Thursday, 16 June 2011
Awesome shot: 2009 Rolex Fastnet Race Winner, RAN at the Fastnet Rock, captured by Carlo Borlenghi/Rolex
by Trish Jenkins
Countdown to the start. Cowes-Plymouth, UK: A record fleet will take part in the 2011 Rolex Fastnet Race on Sunday 14th August. Around 350 boats representing 14 different nations will be vying for position on the Royal Yacht Squadron startline of this tactically and physically challenging biennial race. Always a spectacular sight! Our regular newsletters will keep you up to date and provide a taste of what's to come in the build up to one of the world's classic and largest offshore yacht races.
Record Fleet for Classic Race
ICAP Leopard leads the fleet out of the Solent after the start of the 2009 Rolex Fastnet Race - Credit" Rolex/Carlo Borlenghi.

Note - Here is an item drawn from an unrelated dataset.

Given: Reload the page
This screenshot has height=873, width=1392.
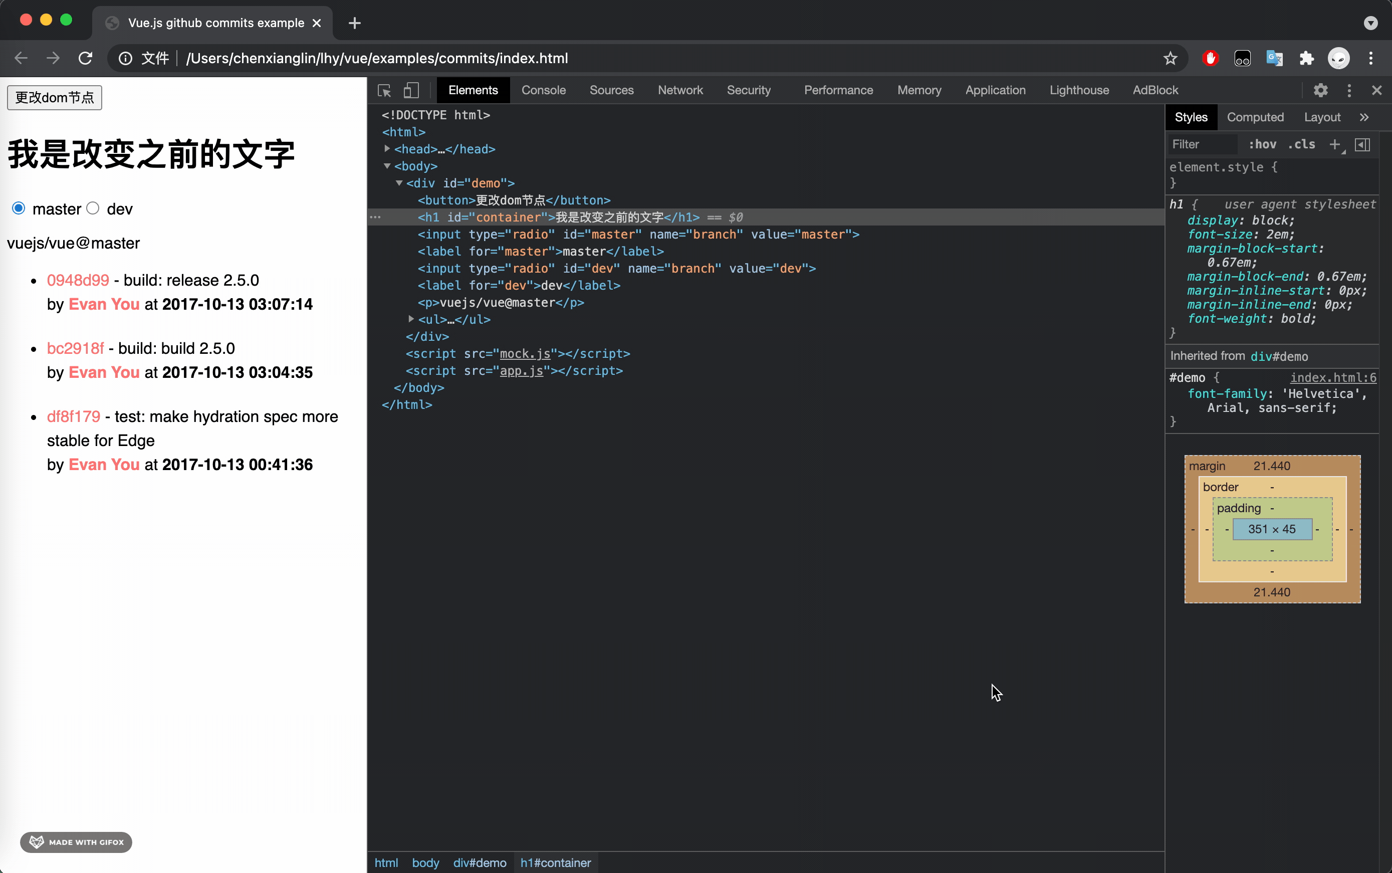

The 300 boat limit was reached ten days after the entry list opened back in January! The Royal Ocean Racing Club (RORC) were inundated with requests to join from the 'professional' classes such as Volvo Open 70s, IMOCA 60s, Class 40s and multihulls who all want to take part in one of the biggest offshore events in the world of yacht racing. A decision was made that these entrants could be counted above the limit, so the previous record of 303 starters, set in the 1979 race, looks set to be broken. Check out the provisional entry lists below for IRC and Non-IRC Classes or visit the race website: http://fastnet.rorc.org
Provisional Entry Lists
Provisonal Entry Lists are now available online. They are subject to revision at any time and the inclusion of a yacht on the list does not mean that it has necessarily satisfied all of the entry requirements or that it has been allocated a provisional place.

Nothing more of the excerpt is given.